Figure 1. Structural elements of the North Sea showing the framework of the Viking Graben (modified from Dominguez, 2007) with inset of UK Quadrant 16 showing the location of wells studied (modified from DECC, 2013).

Unconventional oil and gas is defined as oil and gas exploitable by directly drilling and fracturing of low permeability fine grained rocks acting as both source and reservoir (Jarvie et al., 2007, Abrams et al., 2014). For both unconventional oil and unconventional gas, the fine-grained rocks should be sufficiently thick and contain mid to late mature organic matter. Decomposition of organic-rich kerogen (and probably the related bitumen) yields liquid and gas, as well as potential for organic-hosted porosity as shown by numerous Scanning Electron Microscope (SEM) images (Loucks et al., 2009, Bernard et al., 2013). Reservoir properties for unconventional resource assessment include; lithology, thickness, organic matter-richness, kerogen types, thermal maturation, burial/uplift history, timing, mineralogy, fracture networks, fluid properties (density, viscosity, water saturation, phase behaviour) and expulsion efficiency (Jarvie et al., 2007, 2013; Abrams et al., 2014).

Optimum combinations of these properties can be used to predict and identify sweet spots, though the controlling processes seem to vary from basin to basin. There is limited compensation within these properties, for example, a lack of maturity cannot be compensated by a greater thickness. However, whether oil or gas is produced from unconventional resources is largely a function of the source rock maturity rather than kerogen type (Jarvie et al., 2007).
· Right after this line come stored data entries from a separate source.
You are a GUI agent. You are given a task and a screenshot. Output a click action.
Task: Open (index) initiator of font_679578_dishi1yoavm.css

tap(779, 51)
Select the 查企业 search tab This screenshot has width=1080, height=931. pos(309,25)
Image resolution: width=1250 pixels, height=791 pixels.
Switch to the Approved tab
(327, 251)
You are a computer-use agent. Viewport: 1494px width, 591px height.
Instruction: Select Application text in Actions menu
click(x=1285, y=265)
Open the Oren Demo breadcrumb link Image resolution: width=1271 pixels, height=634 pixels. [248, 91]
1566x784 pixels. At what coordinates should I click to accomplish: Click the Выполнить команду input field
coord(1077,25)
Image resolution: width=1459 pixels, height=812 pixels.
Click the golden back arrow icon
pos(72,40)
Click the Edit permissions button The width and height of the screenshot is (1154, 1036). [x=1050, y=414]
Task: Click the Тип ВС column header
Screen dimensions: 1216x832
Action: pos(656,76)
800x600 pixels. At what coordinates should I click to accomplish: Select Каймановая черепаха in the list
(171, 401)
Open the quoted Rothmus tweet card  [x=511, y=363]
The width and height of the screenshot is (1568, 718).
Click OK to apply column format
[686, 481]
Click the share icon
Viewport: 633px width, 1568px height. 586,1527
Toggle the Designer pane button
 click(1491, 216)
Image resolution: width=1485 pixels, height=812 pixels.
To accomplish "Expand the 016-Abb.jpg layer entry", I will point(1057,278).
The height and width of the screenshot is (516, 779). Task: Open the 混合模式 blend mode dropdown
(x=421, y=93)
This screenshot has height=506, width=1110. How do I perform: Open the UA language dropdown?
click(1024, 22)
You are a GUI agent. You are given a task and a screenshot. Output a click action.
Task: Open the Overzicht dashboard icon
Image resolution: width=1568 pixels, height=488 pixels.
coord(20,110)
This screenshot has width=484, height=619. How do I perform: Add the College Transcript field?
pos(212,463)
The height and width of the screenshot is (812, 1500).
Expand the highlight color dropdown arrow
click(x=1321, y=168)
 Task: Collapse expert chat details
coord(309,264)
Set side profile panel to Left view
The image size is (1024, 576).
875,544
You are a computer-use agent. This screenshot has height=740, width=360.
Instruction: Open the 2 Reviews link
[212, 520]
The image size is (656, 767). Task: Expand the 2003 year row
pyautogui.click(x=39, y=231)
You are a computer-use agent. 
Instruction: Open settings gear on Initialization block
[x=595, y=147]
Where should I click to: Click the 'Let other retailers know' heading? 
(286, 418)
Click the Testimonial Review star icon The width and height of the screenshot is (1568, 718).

Shale oil resources are defined as a source rock (organic-rich mudstones with juxtaposed organic-lean sandstone, silt) that has generated, expelled and retained oil at mostly lower thermal maturity: hence, lower temperature and pressure conditions than shale gas. The retained oil is either stored in the mudstone itself or is expelled into interbedded thin non-source facies. The term “hybrid system” is used to describe this type of organic-rich mudstone with juxtaposed (interbedded, underlying and/or overlying) organic-lean non-source lithofacies (Jarvie, 2012, Cornford et al., 2014). The organic-lean non-source lithofacies has less affinity for oil so it produces more readily leading to higher recovery of the original oil in place (OOIP). In contrast, organic-rich mudstone tends to retain more oil due to sorptive affinity and lower permeability (Jarvie, 2012).

At this early stage of the exploitation cycle, there are no reliable indicators for identifying commercial shale oil productivity in the UK, with the potential and resource estimates being largely based on the criteria obtained from shale oil production in the North America. Examples of hybrid systems in North America, both organic-rich, low permeability intervals and interbedded, organic-lean intervals are presently being explored in Late Devonian–early Carboniferous Bakken Formation, the Late Cretaceous Niobrara Formation (Jarvie et al., 2007, Jarvie, 2012), and arguably the Triassic Montney Formation of British Columbia (Chalmers et al., 2012, Chalmers and Bustin, 2012).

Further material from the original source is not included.